Biz koronavirüsün kaynağının laboratuvarlar, şeytani güçler, LGBTİ+’lar, küresel güçler vs. olmadığını biliyoruz. Bu virüsün hayatımızı allak bullak etmesi, kapitalizmin doymak bilmeyen kâr hırsı. Daha fazla kâr elde edebilmek için doğayı hiçbir şey gözetmeden tahrip eden kapitalizm, insanın belki de karşılaşmasının asla mümkün olamayacağı virüslerin dünyaya yayılmasına neden oluyor.

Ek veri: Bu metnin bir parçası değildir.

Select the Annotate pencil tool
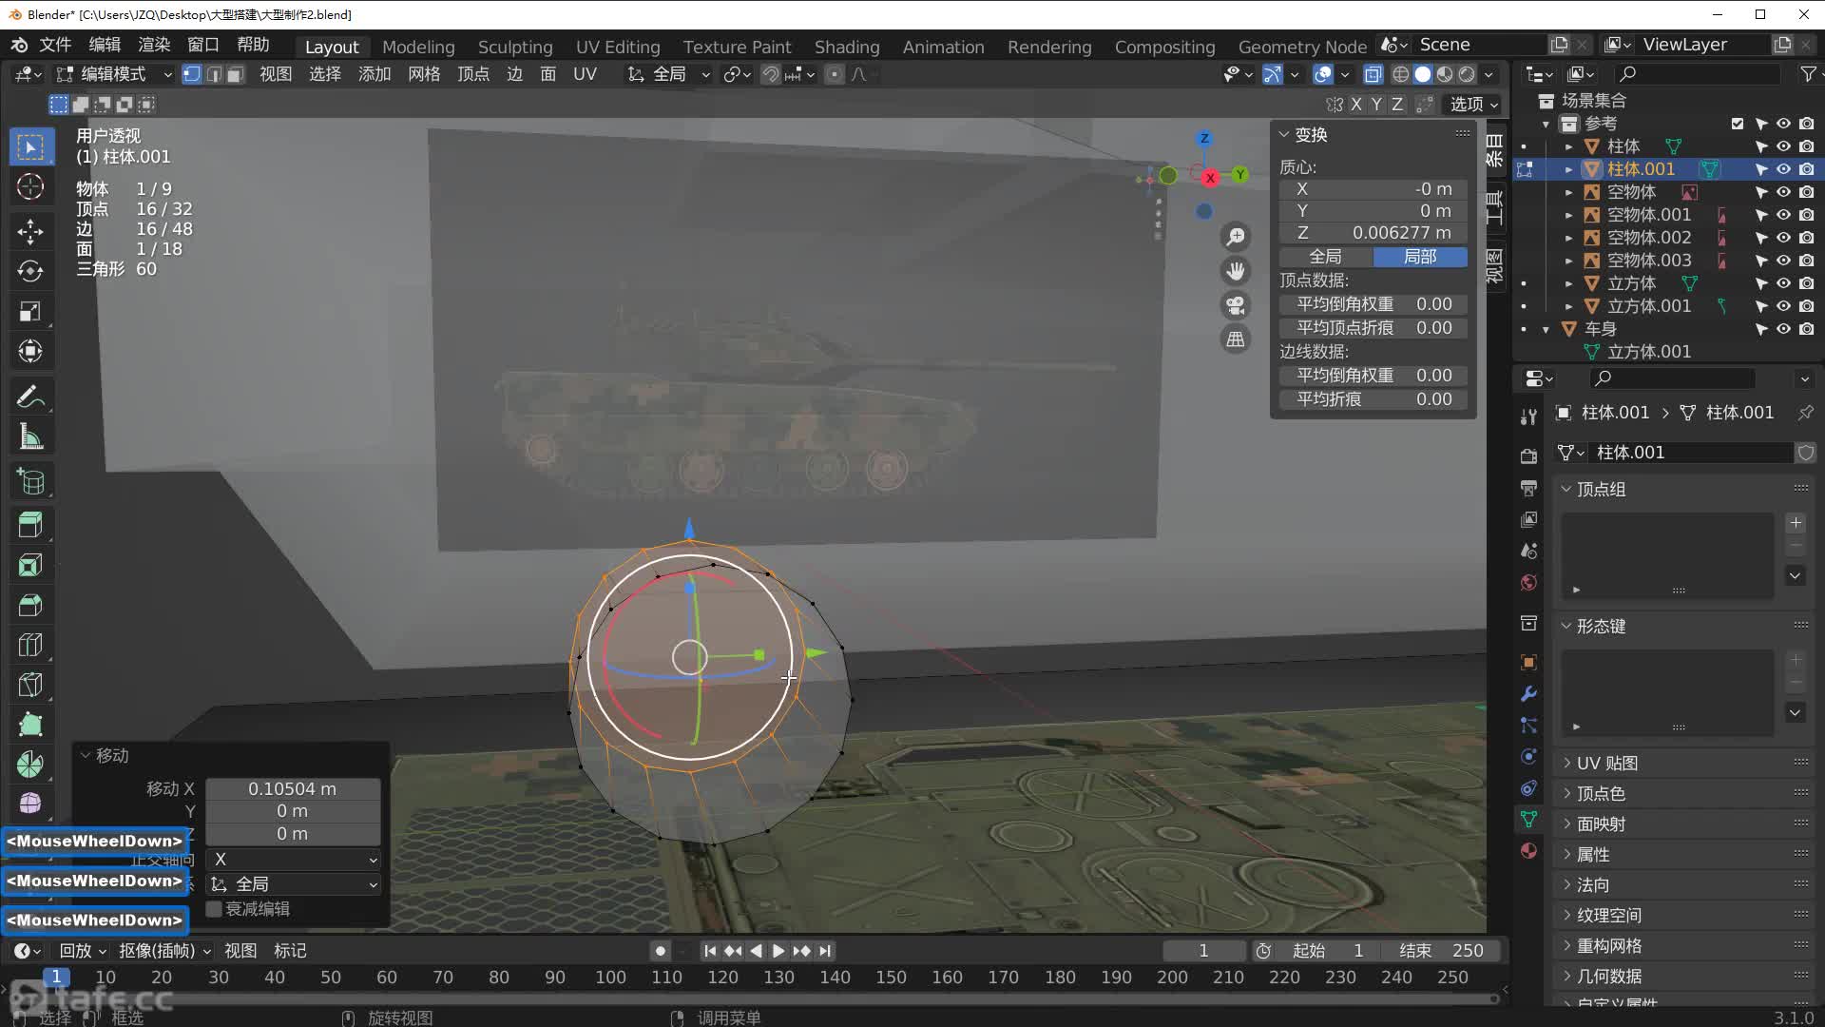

Hükümetler ise halen büyük şirketlerin çıkarlarını, yani kârı toplum sağlığının önüne koyuyor. Nasıl yapsam da kapitalizme zarar vermeden Covid-19’dan kurtulsam diye düşünüyor. Bunu gerçekleştirmek için de milyonlarca insanın sağlığını tehlikeye atmaktan çekinmiyor. Oysa şu anda yaşanan pandemi ne ilk ne de son olacak. Kapitalizmin neden olduğu sorunlar ve kapitalizmin kendisi ortadan kaldırılmadıkça, çok daha büyük felaketlerle karşılaşacağımız aşikâr. Çare, kapitalizmin neden olduğu felaketlere karşı koyarken, kapitalizme karşı mücadeleyi örgütlemekte.